Nevertheless, we cannot ignore Fitzgerald's rehabilitation in the intervening years. Upon unrebutted evidence, the referee found that

throughout the immediate past three years or so, the respondent has changed his life style and the field in which he practices law ... [and] has been a reliable and dependable attorney with the best interests of his clients foremost at all times.

In view of these findings, the referee recommended that Fitzgerald be suspended from the practice of law for three years; that he pay all costs; and that he make full payment of the balance due Giannetti pursuant to a consent judgment entered in the previous civil litigation. If full payment of the costs and balance in the judgment were made within the first year, the referee recommended that the last two years of suspension be revoked.

Both Fitzgerald and The Florida Bar oppose the discipline recommended by the referee. Fitzgerald contends that the recommended discipline is too harsh and would further none of the purposes of attorney discipline. He argues that he has already been rehabilitated, as shown by his changed habits, life-style, and manner of practicing law, and that under these circumstances there is no danger to the public if he continues the practice of law.

The Bar, on the other hand, contends that Fitzgerald's conduct, notwithstanding the evidence of mitigation, warrants enhanced disbarment under various provisions of Florida Standards for Imposing Lawyer Sanctions.[7]

In The Florida Bar v. Hartman, 519 So. 2d 606 (Fla. 1988), this Court reiterated the threefold purpose of attorney discipline:

"First, the judgment must be fair to society, both in terms of protecting the public from unethical conduct and at the same time not denying the public the services of a qualified lawyer as a result of undue harshness in imposing penalty. Second, the judgment must be fair to the respondent, being sufficient to punish a breach of ethics and at the same time encourage reformation and rehabilitation. Third, the judgment must be severe enough to deter others who might be prone or tempted to become involved in like violations."

Id. at 608 (quoting The Florida Bar v. Pahules, 233 So. 2d 130, 132 (Fla. 1970)).

## PROBLEM DESCRIPTION
In the court opinion on attorney discipline, what length of suspension from the practice of law did the referee recommend for Fitzgerald?

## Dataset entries

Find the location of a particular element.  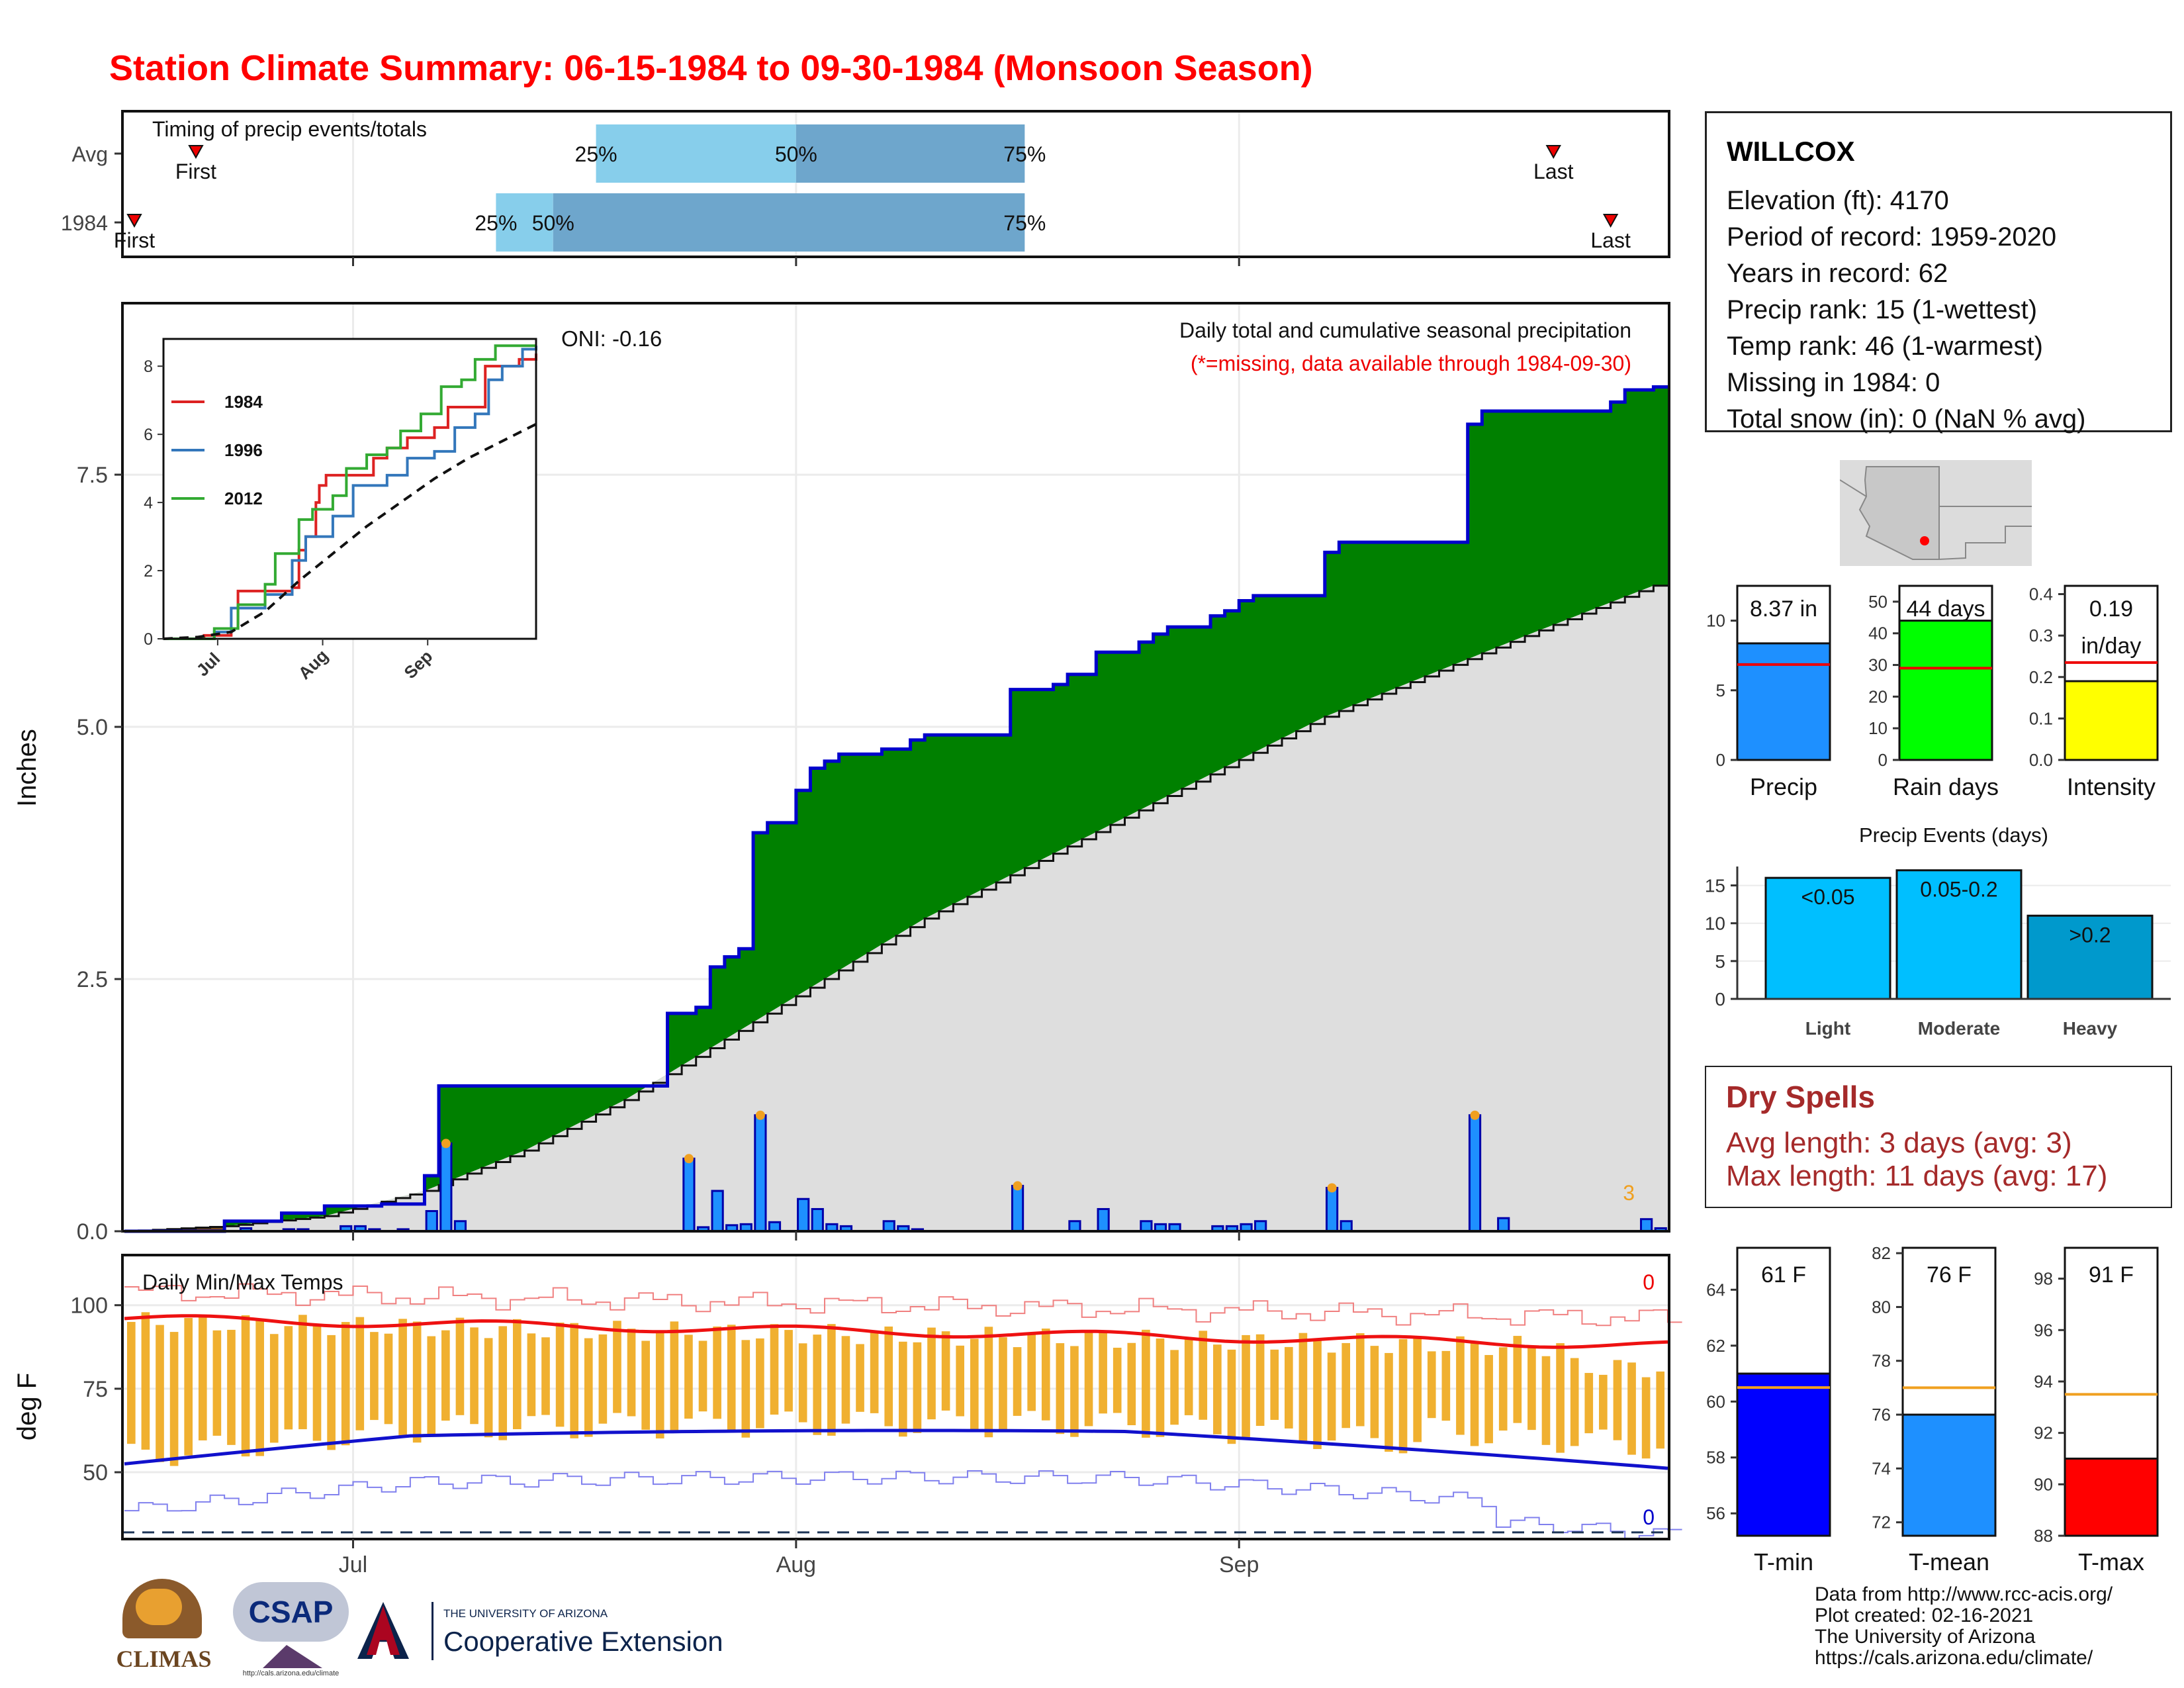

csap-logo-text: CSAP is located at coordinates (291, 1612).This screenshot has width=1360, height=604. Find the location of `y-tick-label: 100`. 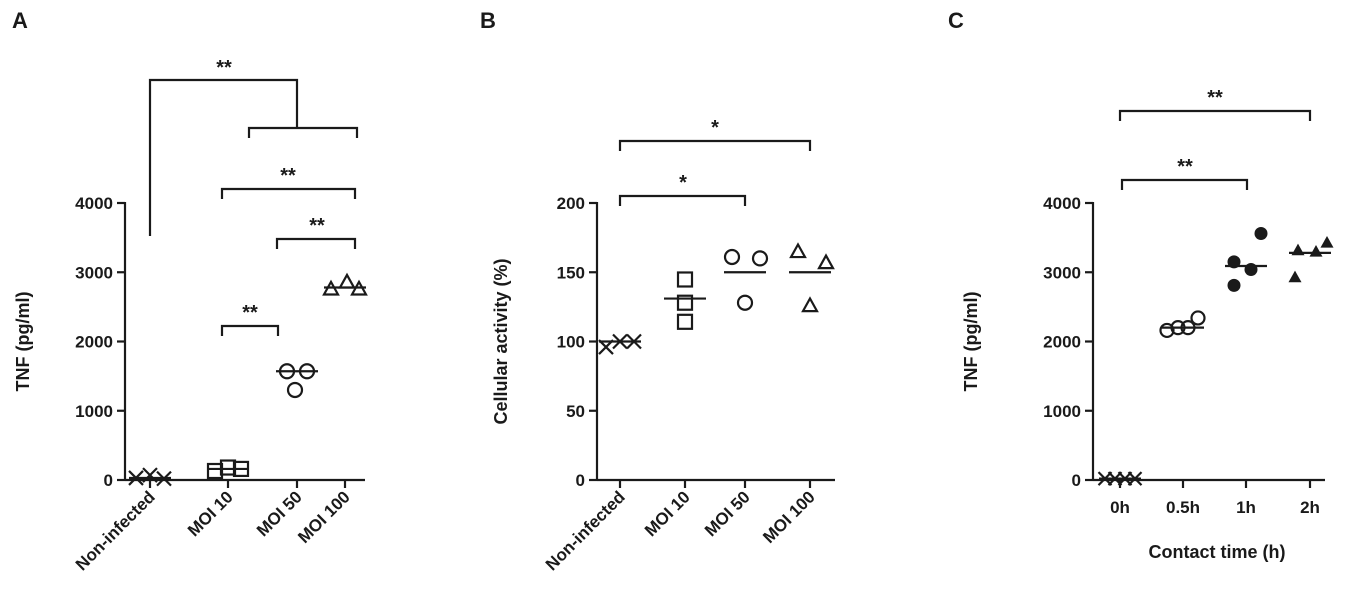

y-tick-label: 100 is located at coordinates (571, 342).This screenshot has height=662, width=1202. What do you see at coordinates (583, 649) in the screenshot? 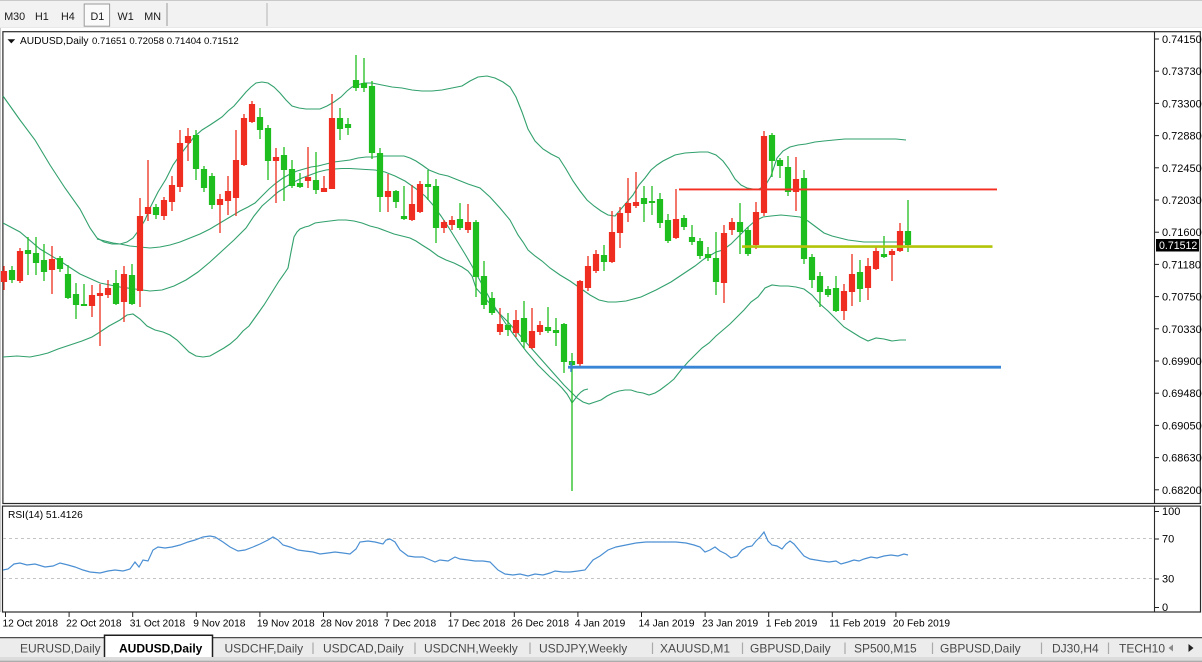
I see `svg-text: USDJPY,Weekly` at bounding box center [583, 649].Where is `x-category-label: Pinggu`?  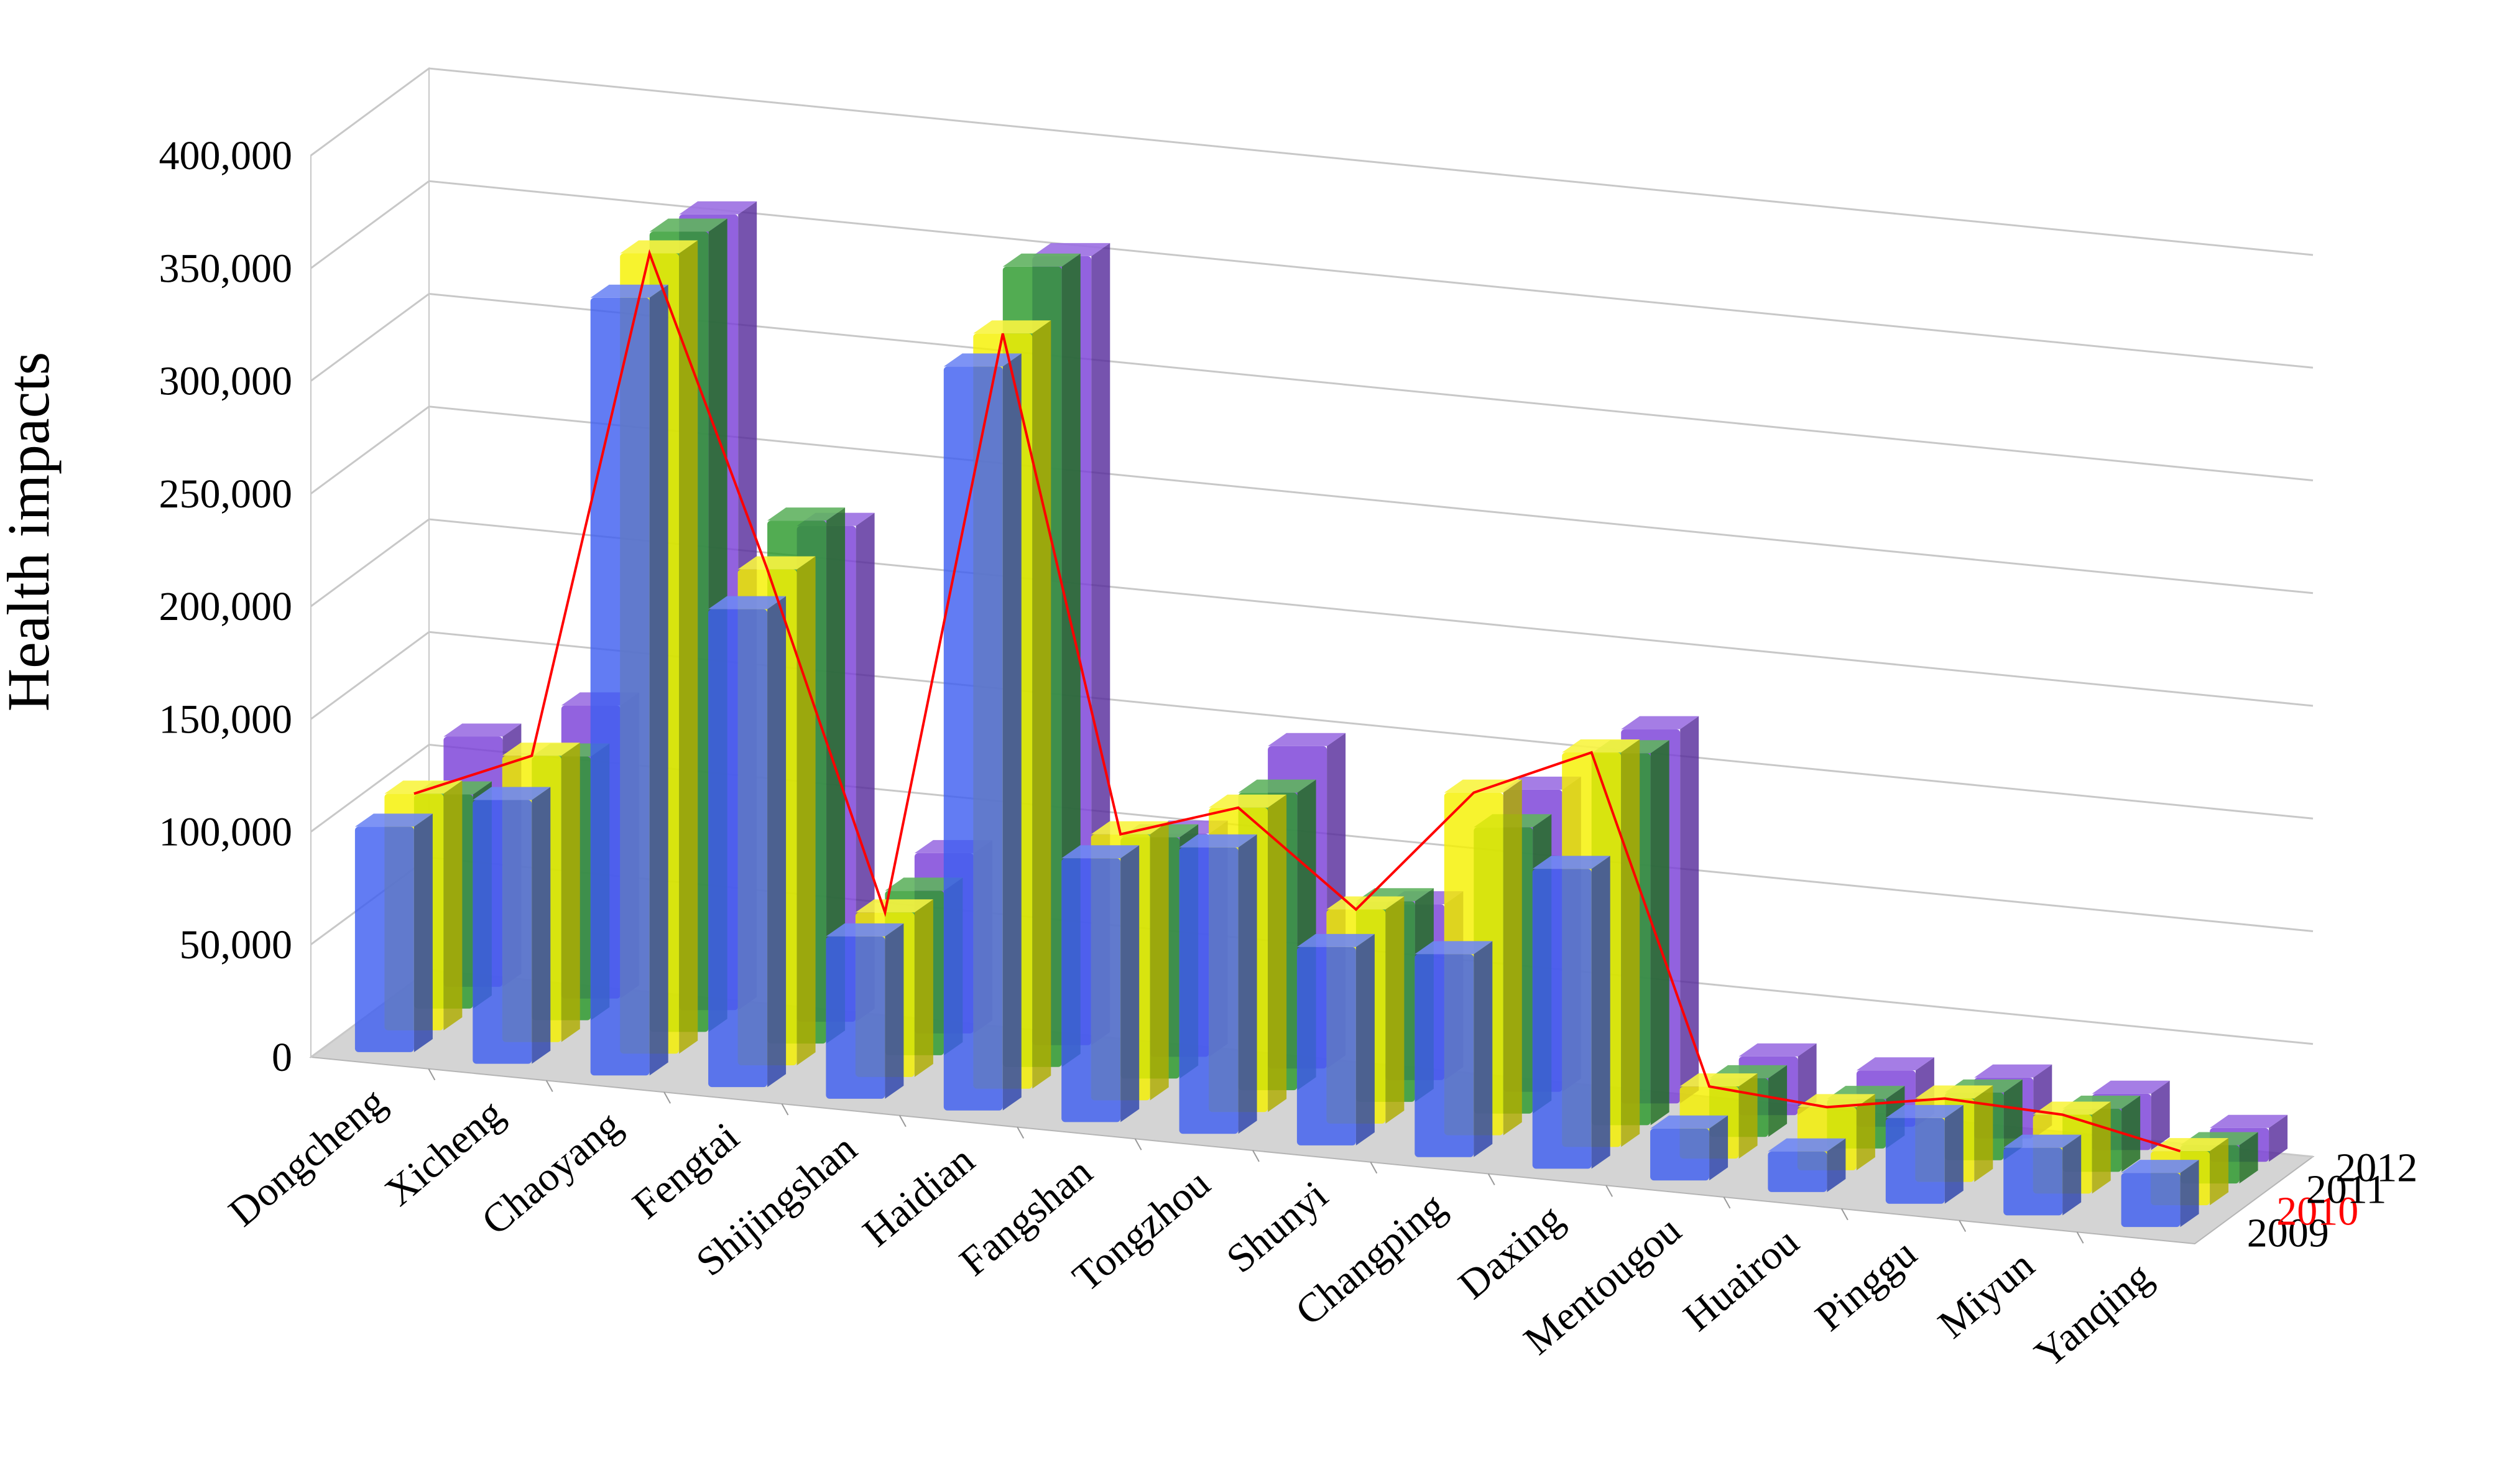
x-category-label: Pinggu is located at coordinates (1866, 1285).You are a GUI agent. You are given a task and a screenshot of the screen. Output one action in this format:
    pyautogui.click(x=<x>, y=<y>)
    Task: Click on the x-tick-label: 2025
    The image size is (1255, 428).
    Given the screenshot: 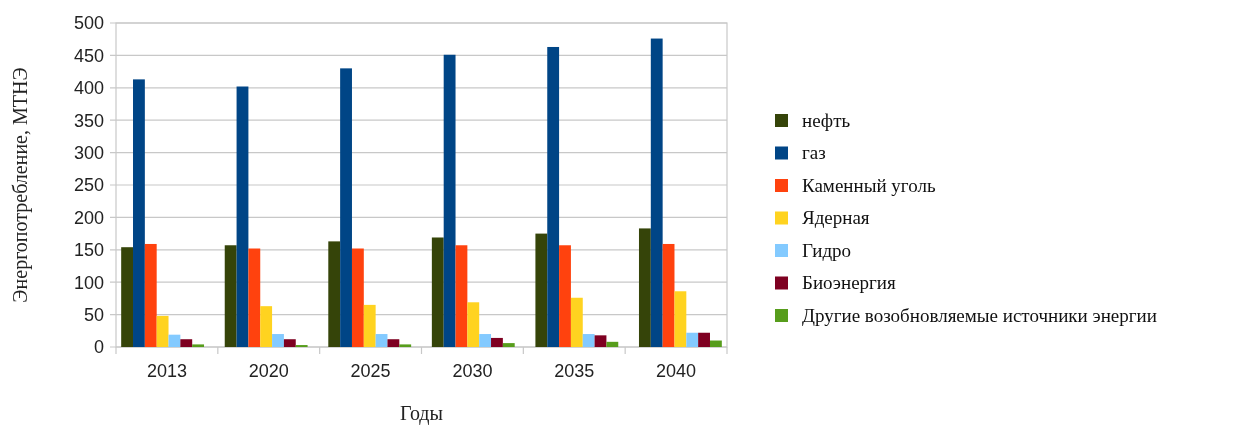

## RESPONSE BELOW
Three years.